## EXERCISE BRIEF
Retype each line of the records below without changing anything, and leave out the pictures.
>> BEGIN DATA SHOWN
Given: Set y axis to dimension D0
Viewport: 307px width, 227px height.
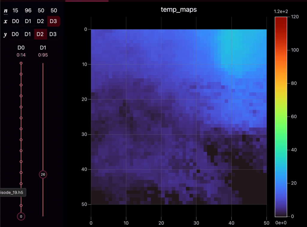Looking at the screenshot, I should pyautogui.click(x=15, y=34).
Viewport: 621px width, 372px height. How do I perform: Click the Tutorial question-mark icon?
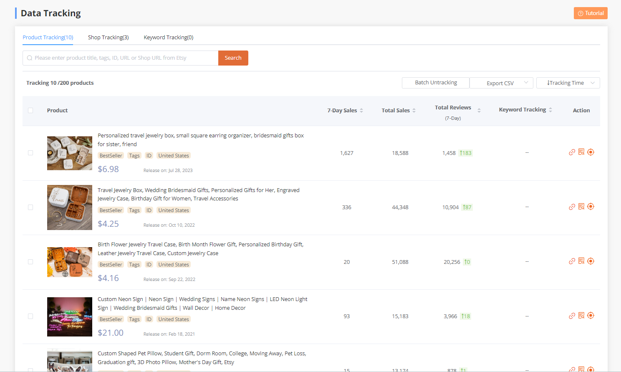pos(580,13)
>> END DATA SHOWN
## REPLY
Given: Set y axis to dimension D0
Viewport: 307px width, 227px height.
Looking at the screenshot, I should pyautogui.click(x=15, y=34).
Viewport: 621px width, 372px height. How do I perform: Click the Tutorial question-mark icon?
pos(580,13)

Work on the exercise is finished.